[[ TASK DATA, beginning ]]

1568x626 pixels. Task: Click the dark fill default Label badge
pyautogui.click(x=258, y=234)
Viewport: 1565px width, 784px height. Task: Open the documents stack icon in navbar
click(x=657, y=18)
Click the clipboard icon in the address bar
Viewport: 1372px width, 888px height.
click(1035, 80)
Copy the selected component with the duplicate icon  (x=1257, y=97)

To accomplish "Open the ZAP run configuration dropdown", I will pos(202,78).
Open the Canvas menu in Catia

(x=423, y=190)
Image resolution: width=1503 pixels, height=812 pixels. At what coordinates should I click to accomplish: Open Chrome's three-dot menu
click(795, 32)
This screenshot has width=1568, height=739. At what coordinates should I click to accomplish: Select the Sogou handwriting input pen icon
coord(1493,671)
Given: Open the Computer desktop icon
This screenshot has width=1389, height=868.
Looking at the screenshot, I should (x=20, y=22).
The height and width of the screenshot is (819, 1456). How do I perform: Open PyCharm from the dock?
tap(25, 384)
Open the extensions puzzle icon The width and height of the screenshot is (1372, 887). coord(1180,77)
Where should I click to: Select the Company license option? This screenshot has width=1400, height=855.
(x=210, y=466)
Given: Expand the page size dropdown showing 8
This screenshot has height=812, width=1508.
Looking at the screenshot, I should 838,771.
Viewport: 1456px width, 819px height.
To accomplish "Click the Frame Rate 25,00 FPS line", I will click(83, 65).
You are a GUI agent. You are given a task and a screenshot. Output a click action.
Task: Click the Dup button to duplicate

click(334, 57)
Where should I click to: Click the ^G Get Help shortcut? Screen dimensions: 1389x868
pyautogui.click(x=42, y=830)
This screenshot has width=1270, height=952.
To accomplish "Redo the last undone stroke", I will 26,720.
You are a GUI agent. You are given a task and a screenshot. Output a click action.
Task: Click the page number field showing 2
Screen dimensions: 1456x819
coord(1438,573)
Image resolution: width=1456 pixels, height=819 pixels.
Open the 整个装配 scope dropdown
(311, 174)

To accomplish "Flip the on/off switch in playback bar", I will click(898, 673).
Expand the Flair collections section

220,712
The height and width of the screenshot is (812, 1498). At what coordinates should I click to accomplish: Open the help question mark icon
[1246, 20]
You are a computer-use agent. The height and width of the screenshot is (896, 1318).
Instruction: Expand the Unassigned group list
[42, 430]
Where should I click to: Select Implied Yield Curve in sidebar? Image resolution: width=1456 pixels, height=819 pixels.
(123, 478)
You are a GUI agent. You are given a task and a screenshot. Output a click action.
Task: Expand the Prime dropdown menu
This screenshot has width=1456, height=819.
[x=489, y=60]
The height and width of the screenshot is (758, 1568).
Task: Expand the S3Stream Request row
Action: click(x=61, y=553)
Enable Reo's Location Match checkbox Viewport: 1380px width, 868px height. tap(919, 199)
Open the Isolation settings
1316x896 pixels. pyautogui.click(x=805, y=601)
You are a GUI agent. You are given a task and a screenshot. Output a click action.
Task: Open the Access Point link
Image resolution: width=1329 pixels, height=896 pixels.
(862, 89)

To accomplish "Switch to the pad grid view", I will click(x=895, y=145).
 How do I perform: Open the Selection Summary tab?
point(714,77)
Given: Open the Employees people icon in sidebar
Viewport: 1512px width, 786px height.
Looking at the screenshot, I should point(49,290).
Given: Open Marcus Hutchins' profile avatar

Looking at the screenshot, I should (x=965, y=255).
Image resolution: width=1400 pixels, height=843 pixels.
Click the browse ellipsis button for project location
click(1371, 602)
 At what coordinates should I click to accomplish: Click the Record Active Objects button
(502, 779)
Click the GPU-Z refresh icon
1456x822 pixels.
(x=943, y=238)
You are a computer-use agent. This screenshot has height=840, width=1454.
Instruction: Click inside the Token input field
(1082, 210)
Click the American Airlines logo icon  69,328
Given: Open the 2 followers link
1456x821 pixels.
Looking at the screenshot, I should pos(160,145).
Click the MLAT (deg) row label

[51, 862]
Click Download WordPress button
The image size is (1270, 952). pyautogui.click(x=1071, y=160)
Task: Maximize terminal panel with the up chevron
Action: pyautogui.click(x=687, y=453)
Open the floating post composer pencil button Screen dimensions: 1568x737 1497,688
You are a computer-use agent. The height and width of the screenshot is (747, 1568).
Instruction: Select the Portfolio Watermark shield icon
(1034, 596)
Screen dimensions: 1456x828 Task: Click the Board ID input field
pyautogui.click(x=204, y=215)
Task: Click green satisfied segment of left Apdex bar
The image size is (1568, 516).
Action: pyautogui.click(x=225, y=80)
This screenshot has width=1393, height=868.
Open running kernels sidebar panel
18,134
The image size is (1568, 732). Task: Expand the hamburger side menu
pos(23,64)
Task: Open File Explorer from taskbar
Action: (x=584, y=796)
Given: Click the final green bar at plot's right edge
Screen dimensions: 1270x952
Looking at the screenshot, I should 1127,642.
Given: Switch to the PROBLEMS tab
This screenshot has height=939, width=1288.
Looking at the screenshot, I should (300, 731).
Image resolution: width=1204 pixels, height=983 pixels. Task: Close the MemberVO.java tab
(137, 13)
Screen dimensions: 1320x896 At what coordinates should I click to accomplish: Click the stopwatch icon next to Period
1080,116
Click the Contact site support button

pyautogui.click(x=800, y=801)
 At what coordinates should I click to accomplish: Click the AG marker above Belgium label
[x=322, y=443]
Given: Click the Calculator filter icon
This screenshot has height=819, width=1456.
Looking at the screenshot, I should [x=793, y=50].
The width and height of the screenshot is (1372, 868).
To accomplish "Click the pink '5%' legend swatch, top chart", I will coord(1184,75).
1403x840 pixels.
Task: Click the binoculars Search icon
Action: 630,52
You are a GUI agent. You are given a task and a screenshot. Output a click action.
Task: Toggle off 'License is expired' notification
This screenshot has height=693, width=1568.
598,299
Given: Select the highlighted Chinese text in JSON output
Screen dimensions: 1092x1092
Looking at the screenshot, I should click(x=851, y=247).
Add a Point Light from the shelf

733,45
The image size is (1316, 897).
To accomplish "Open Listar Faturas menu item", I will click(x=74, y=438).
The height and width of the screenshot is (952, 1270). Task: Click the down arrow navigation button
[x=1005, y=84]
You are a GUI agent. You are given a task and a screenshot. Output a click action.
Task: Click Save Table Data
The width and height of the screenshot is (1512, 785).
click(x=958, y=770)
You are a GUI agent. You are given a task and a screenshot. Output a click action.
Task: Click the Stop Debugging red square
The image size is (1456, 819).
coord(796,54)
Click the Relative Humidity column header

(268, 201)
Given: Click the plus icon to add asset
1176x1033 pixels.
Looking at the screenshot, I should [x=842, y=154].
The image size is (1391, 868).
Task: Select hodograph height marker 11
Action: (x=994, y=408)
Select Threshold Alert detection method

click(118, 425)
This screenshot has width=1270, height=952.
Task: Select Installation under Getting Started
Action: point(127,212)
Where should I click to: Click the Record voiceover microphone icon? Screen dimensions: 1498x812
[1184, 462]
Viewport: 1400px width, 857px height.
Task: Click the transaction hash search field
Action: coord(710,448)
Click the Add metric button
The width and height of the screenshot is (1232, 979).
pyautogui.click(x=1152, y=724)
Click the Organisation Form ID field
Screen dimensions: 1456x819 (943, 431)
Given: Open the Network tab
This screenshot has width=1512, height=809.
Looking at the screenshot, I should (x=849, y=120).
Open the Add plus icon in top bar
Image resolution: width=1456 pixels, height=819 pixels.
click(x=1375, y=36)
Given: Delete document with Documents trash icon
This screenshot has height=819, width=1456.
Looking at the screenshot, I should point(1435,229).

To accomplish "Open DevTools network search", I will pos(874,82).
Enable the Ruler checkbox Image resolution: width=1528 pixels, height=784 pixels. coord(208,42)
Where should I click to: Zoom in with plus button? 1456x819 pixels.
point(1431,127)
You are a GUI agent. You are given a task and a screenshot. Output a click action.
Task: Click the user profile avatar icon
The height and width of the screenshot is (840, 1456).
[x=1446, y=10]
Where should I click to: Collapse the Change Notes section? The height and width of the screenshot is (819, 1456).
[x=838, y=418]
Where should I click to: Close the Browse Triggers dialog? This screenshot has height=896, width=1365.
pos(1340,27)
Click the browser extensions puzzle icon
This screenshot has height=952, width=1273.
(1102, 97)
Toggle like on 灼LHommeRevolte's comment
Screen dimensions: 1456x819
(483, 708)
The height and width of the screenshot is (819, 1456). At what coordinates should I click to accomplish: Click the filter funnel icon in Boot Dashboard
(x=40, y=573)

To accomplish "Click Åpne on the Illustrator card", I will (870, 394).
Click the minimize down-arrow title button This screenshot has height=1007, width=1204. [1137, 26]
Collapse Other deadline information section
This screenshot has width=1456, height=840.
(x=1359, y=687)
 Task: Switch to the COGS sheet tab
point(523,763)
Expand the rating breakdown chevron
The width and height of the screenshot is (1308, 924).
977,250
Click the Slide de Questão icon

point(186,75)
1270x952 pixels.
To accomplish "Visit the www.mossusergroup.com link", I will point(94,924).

[[ TASK DATA, end ]]

WHAT THE TASK REQUIRES
Once you have found every line in the listing that holds the string "link", copy each of them.

WORKED SOLUTION
Task: Open the Access Point link
Given: Open the 2 followers link
To accomplish "Visit the www.mossusergroup.com link", I will point(94,924).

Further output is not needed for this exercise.